__Given instruction a__:
Rewrite the records below, replacing "Tweet" with "Post" and keeping everything else the same. Leave out the picture.

── Passage provided ──

Matthews et al. (2025) Dynamic assessment of rainfall erosivity in Europe: evaluation of EURADCLIM ground-radar data
Identification
- Journal: Hydrology and earth system sciences
- Year: 2025
- Date: 2025-10-20
- Authors: Francis Matthews, Pasquale Borrelli, Panos Panagos, Nejc Bezak
- DOI: 10.5194/hess-29-5299-2025
Research Groups
- Department of Science, Roma Tre University, Rome, Italy
- KU Leuven, Department of Earth and Environmental Sciences, Leuven, Belgium
- Department of Environmental Sciences, Environmental Geosciences, University of Basel, Basel, Switzerland
- European Commission, Joint Research Centre (JRC), Ispra, Italy
- Faculty of Civil and Geodetic Engineering, University of Ljubljana, Ljubljana, Slovenia
Short Summary
This study evaluates the ground radar-based EURADCLIM dataset for quantifying rainfall erosivity across Europe, finding that it initially overpredicts erosivity due to radar artifacts but significantly improves with an 80 mm h⁻¹ I30 threshold, offering unique spatial detail for soil erosion prediction.
Objective
- To evaluate the performance of EURADCLIM ground-radar compilations in estimating large-scale rainfall erosivity patterns in Europe at various timescales.
- To analyze the implications of imposing I30 threshold values to limit the influence of rainfall retrieval errors in EURADCLIM.
- To compare the R-factor derived from EURADCLIM with global rainfall erosivity products (GloREDa, GloRESatE, IMERG, CMORPH).
- To discuss the advantages and limitations of using EURADCLIM for rainfall erosivity estimation and its potential within ensemble rainfall erosivity predictions.
Study Configuration
- Spatial Scale: Pan-European coverage, with EURADCLIM data at a 2-kilometer grid resolution. Comparisons are made at country-average levels and point-scale for gauge data.

───
── Supplied material ──

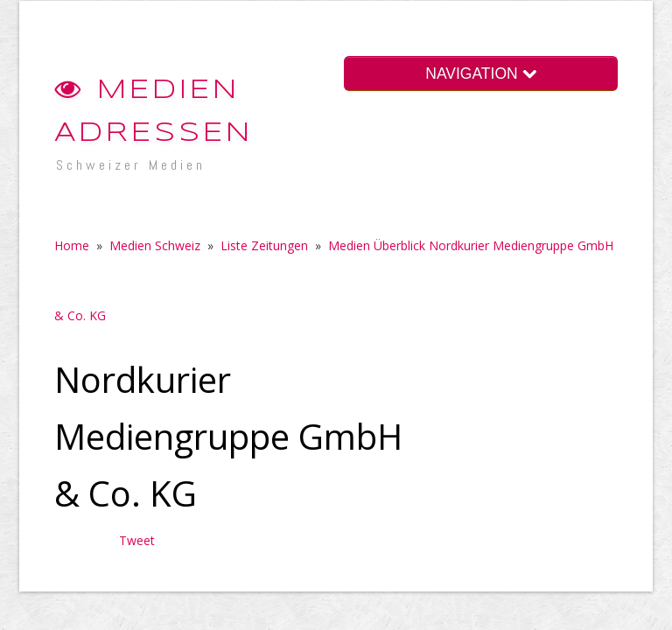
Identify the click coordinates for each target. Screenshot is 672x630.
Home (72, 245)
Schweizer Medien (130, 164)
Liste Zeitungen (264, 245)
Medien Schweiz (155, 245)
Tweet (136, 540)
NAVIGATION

───

__Given instruction b__:
Using the rainfall erosivity study summary, answer these questions:
(i) At what grid resolution is the EURADCLIM data?
(ii) What I30 threshold made the erosivity estimates much better?
(iii) What is the study's DOI?

__Worked solution a__:
Identify the click coordinates for each target. Screenshot is 672x630.
Home (72, 245)
Schweizer Medien (130, 164)
Liste Zeitungen (264, 245)
Medien Schweiz (155, 245)
Post (136, 540)
NAVIGATION

__Worked solution b__:
(i) 2 kilometers
(ii) 80 mm h⁻¹
(iii) 10.5194/hess-29-5299-2025